Lesson #115: The Difference Between Attorney’s Fees and Attorneys’ Fees

Lesson #115: The Difference Between Attorney's Fees and Attorneys' Fees

When you think of the word attorney Fees, do you think of the plural form? If so, then you are in good company. Unfortunately, most attorneys aren’t as familiar with their industry as they should be, and this leads to misspellings and other mistakes that can ruin your professionalism and credibility if not corrected promptly. LawProse Lesson #115 covers the difference between attorney’s fees and attorneys’ fees, so it will be easier to avoid this type of error from now on.

Attorney’s Fees vs. Attorneys’ Fees

A reader recently wrote in to ask whether attorney’s fees should be spelled with an apostrophe, as in attorney’s fees, or without an apostrophe, as in attorneys’ fees. The answer is that it depends on what you mean. What matters is not the singular possessive pronoun, but rather the plural noun phrase.

If you are talking about two or more attorneys that are working together to represent a client (or two or more people who share ownership of a business), then the plural version—namely attorneys’ fees—is appropriate.

On the other hand, if you are referring to an attorney representing an individual client or a single business owner, then you should use attorney’s fees. These aren’t interchangeable terms in every context. For example, imagine you are writing a letter to your brother asking him for money to pay off your traffic tickets and registration fees for law school. In that context, it’s clear that your brother is one person—not two or more attorneys who have collectively asked you for money—so attorney’s fees are better.

The singular attorneys

Attorneys are lawyers: A singular attorney is a lawyer. A plural attorney is two or more lawyers. Some people confuse the term attorney with attorney fees, so they mistakenly write attorney’s fees when referring to an individual attorney’s legal fees. But, this is an incorrect usage.

The correct word in referring to a single attorney’s fee is attorney’s fee. Some writers confuse attorneys’ fees, which means all of their legal fees,

with attorney fees, which refer to one or more individual attorneys. Since individual lawyers have different names, they need different pronouns when referred to in the singular.
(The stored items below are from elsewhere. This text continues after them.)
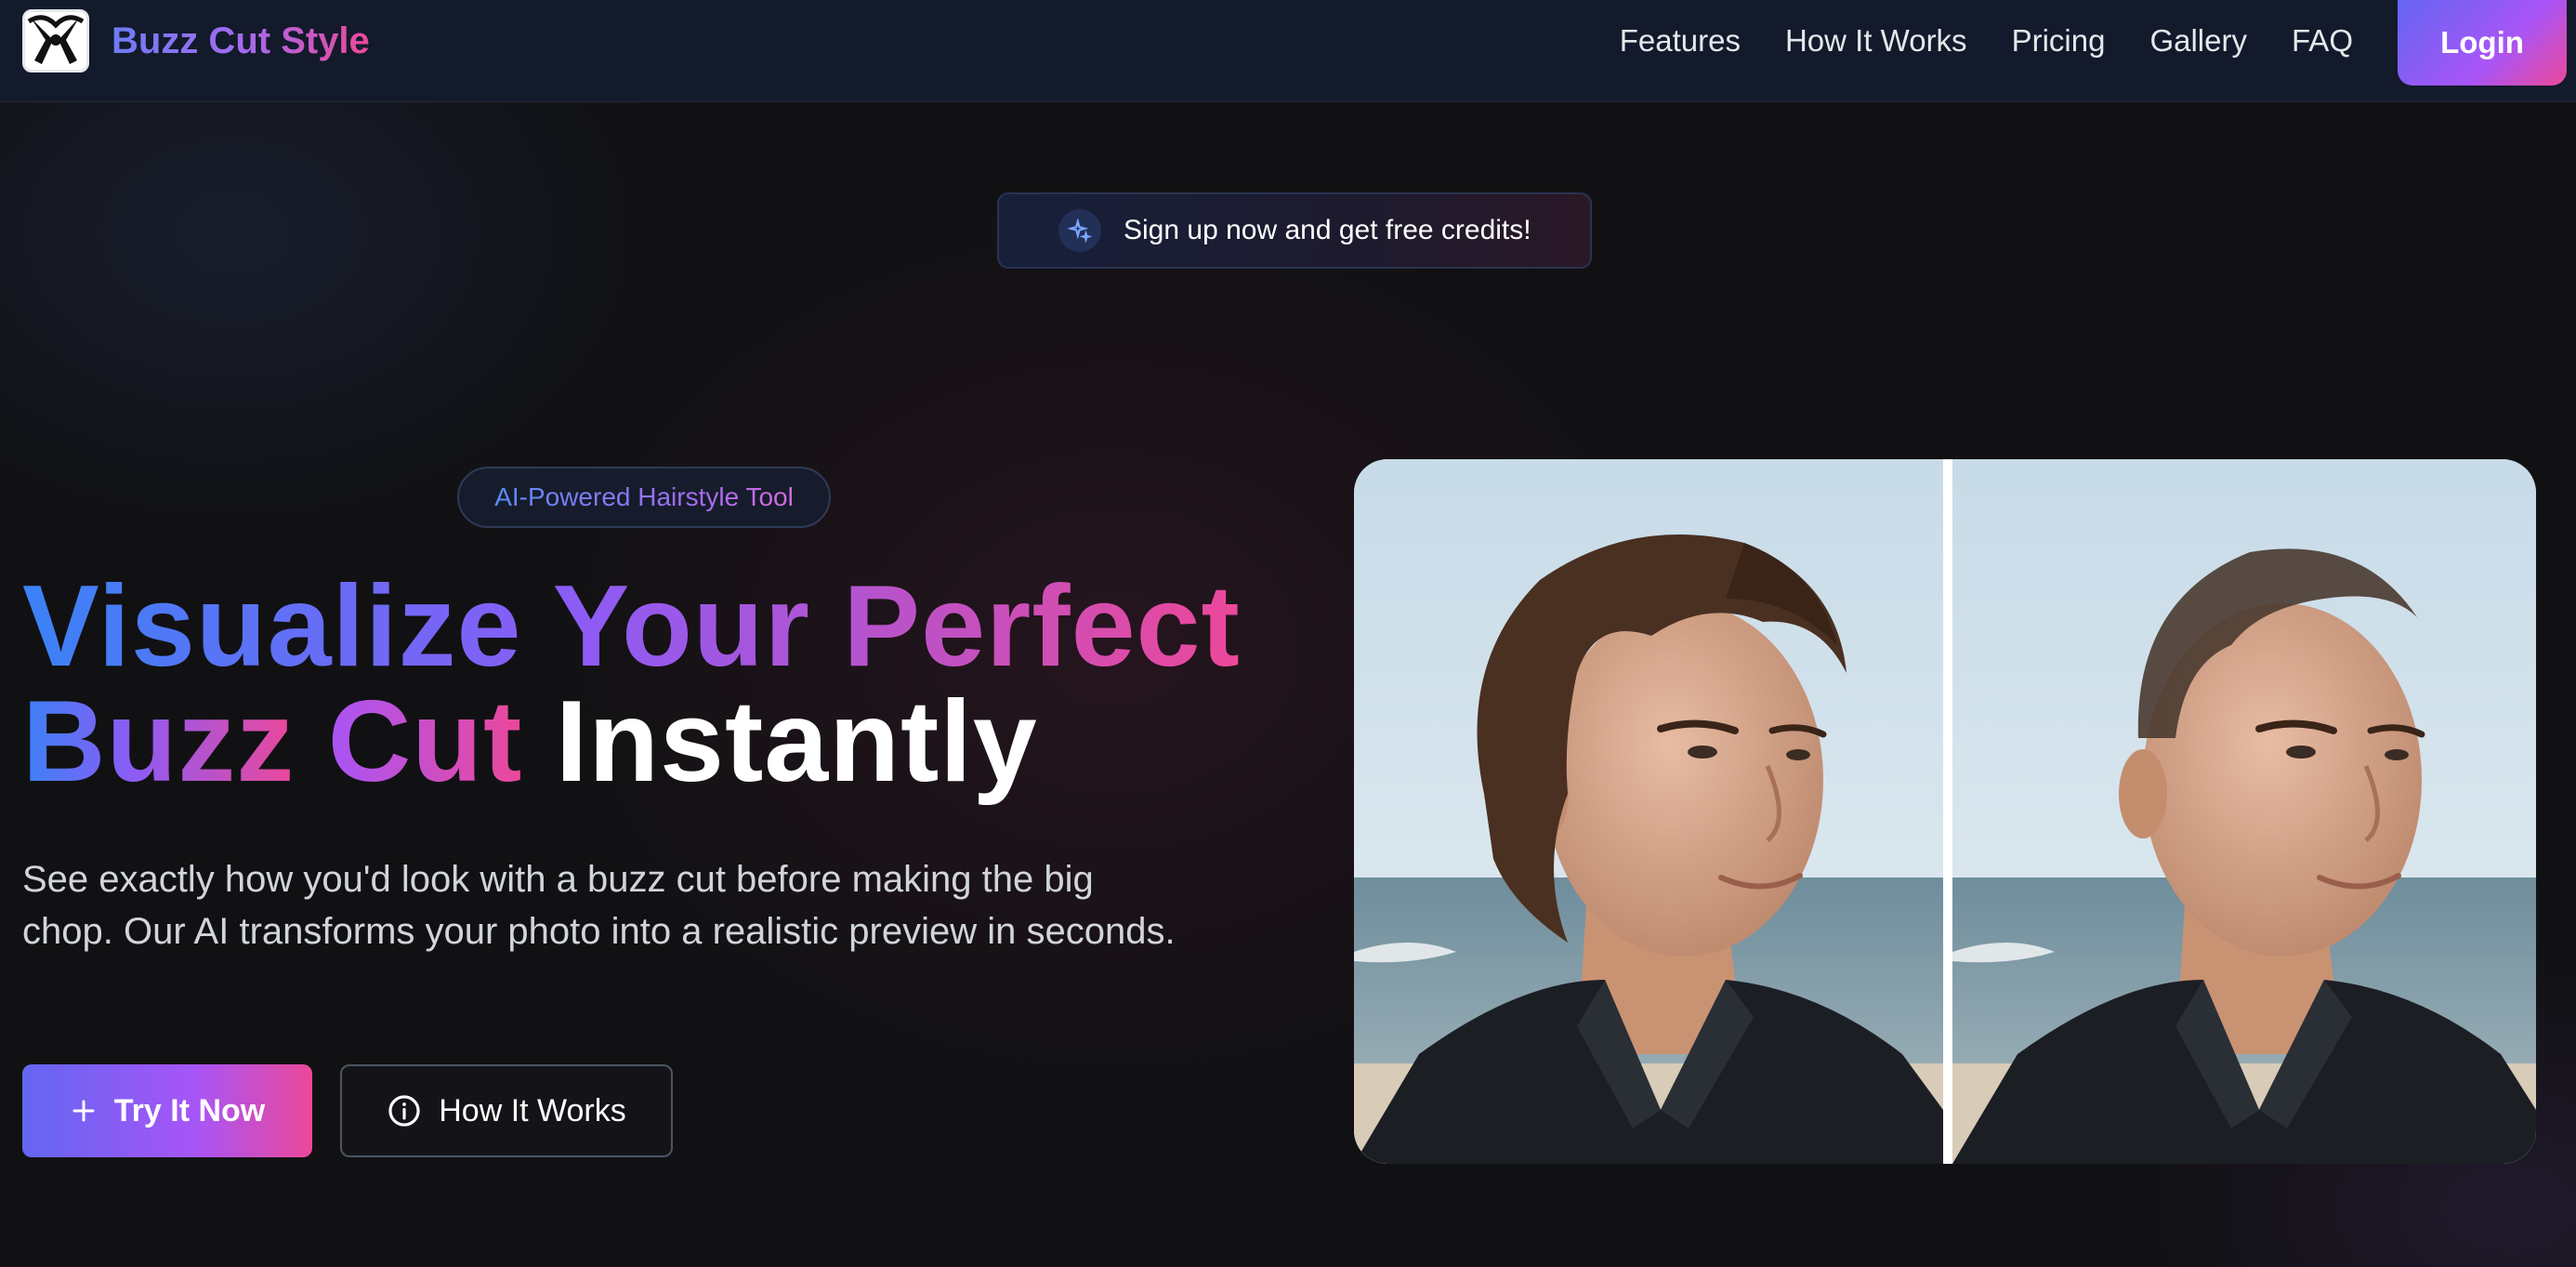  I want to click on plus-icon, so click(83, 1111).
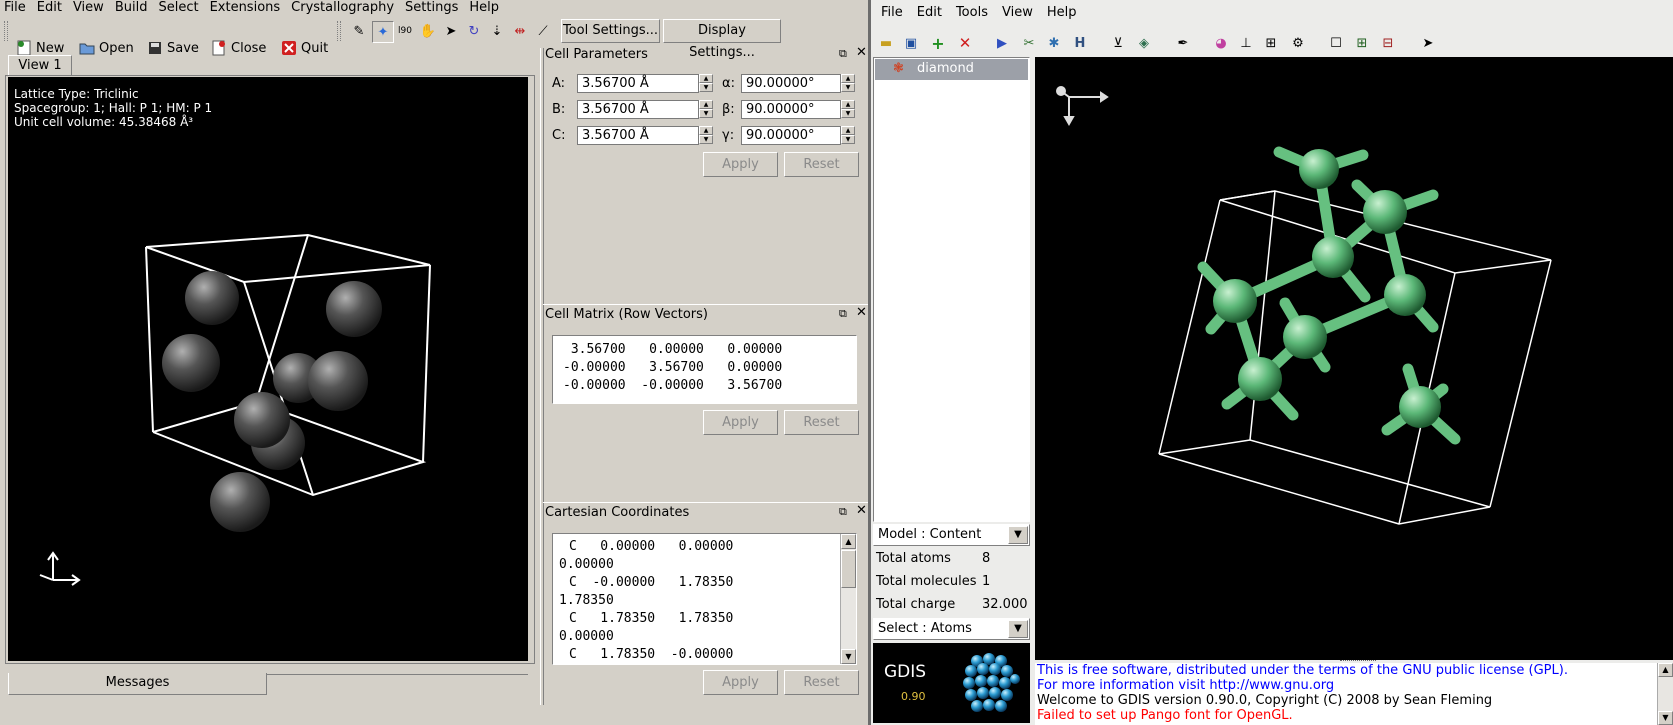 This screenshot has height=725, width=1673. What do you see at coordinates (15, 8) in the screenshot?
I see `menu-file: File` at bounding box center [15, 8].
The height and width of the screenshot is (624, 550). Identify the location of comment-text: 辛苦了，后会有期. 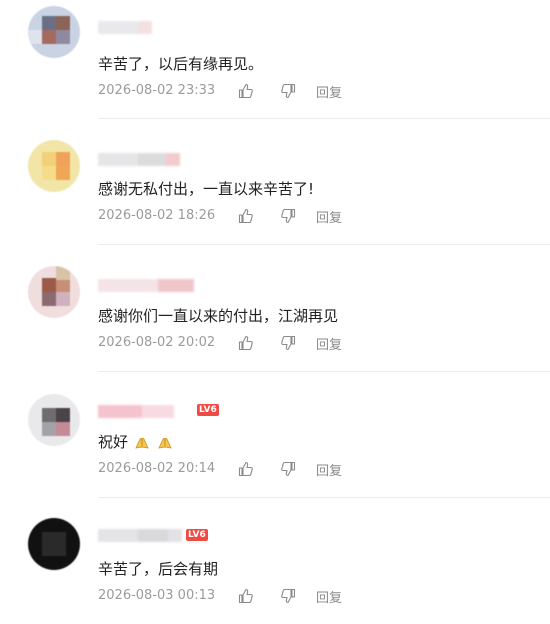
(158, 569).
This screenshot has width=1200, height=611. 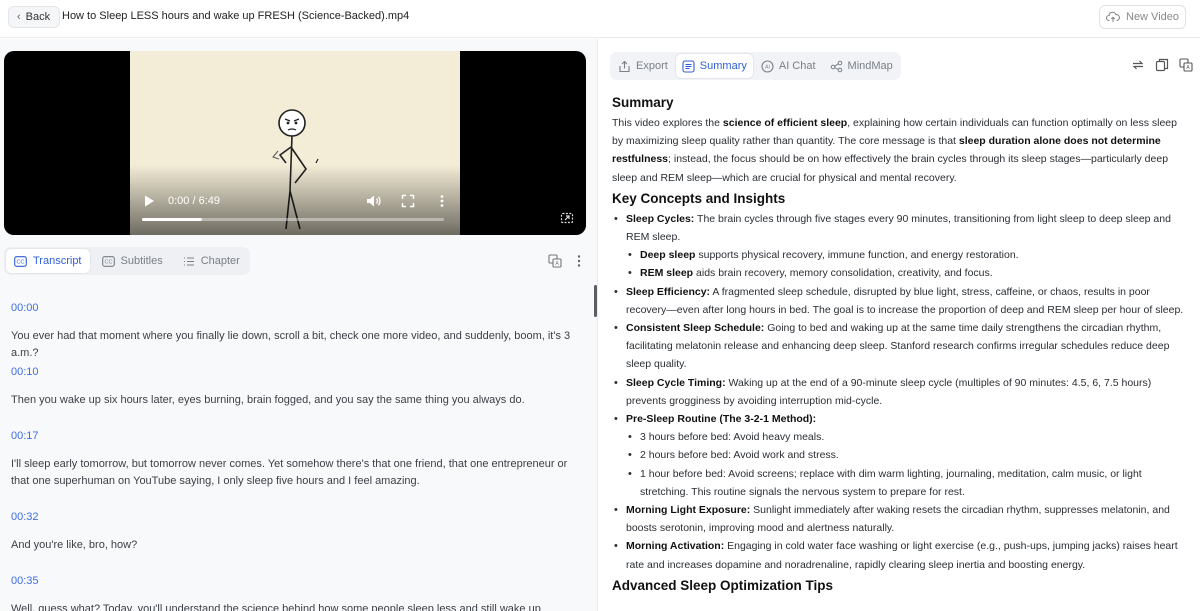 I want to click on mindmap-icon, so click(x=836, y=66).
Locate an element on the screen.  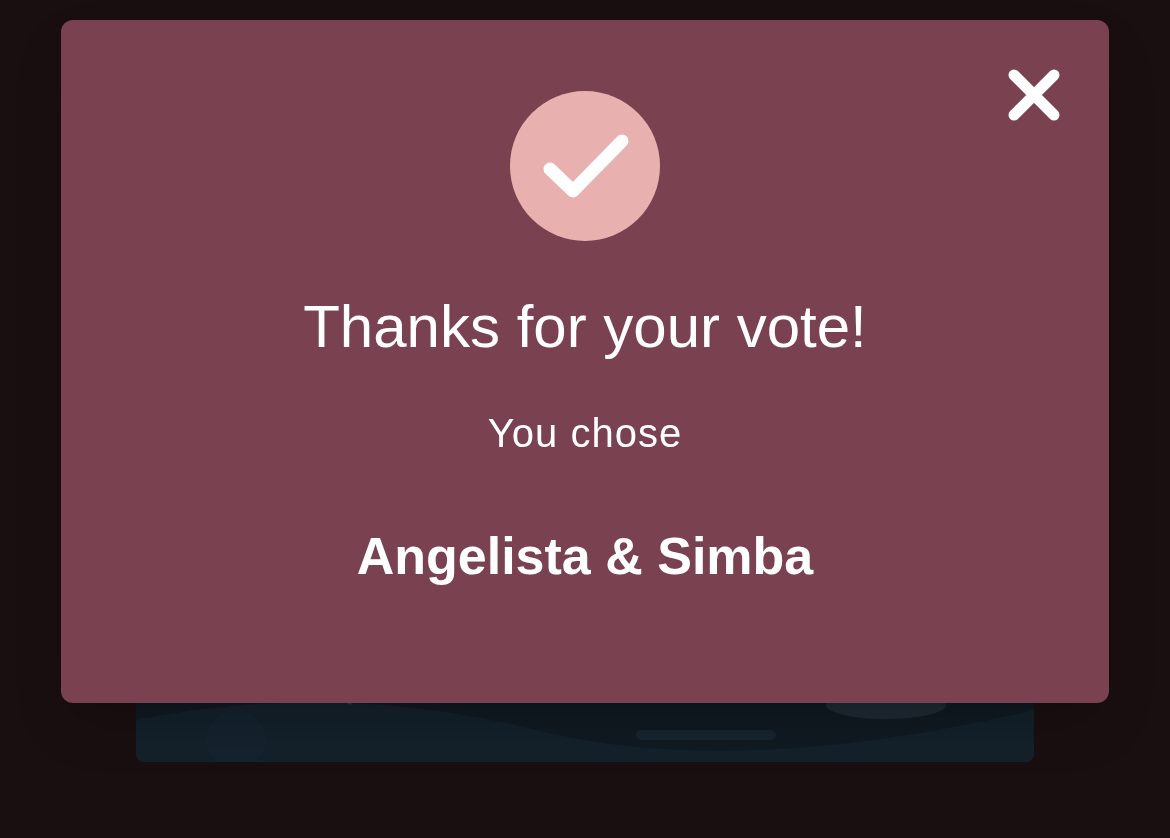
close-icon is located at coordinates (1034, 95).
For example, it would be incorrect to say John hired two attorneys.

When are you supposed to use an attorney anyway?

Though this type of rule sounds like one of those pieces of advice your mother gave you, it has some practical consequences. When you want to represent yourself as an attorney in court, you need to register with the judge. If you want to be a witness, though, then you must swear that you are not an attorney. You may also be required to state your occupation when offering expert testimony.

There is no difference between attorney fees and attorneys’ fees; it is just a spelling mistake. If you are trying to discuss a court case where an attorney was hired, then use attorney fees. If you are writing about how to become an attorney, or if you are discussing how your local bar association operates, then the attorneys’ fee is correct. You may also want to ask an editor for help in deciding which word to use before publishing your work.

Why do we care about this distinction anyway?

In United States v. Duncan, the Sixth Circuit addressed this topic, explaining that attorney’s fees are a colloquialism for attorneys’ fees. Interestingly, in United States v. Lewis, the court noted that the word attorney usually denotes an individual who is authorized to represent a party or to act on behalf of another person or organization in a legal matter.

And yet, in some instances, an attorney can also refer to a party who acts on his behalf as an attorney-at-law (as opposed to a paralegal).

Case law on the distinction

To understand the difference between attorney’s fees and attorneys’ fees, it is important to know what they are. In a legal context, attorney’s fees can refer to fees paid by a client or awarded by a court in connection with litigation of a civil or criminal case, whereas attorneys’ fees refer to any fee that an attorney may charge to perform professional services.

(1) It is also important to note that both attorneys’ fees and attorney’s fees are pronounced the same way – with an -ers sound at the end. Thus, without more context, determining which word means what can be tricky for readers. This issue was addressed in the 1998 Supreme Court decision on Drumm.

In Drumm, a nursing home employee filed a sex discrimination lawsuit against her employer. She was eventually awarded $65,000 in attorney’s fees.

(2) Before that award, however, she paid several other fees related to her case – such as costs associated with depositions. These costs were not reimbursed by the court or by anyone else. Rather, they were paid directly out of Ms. Drumm’s pocket.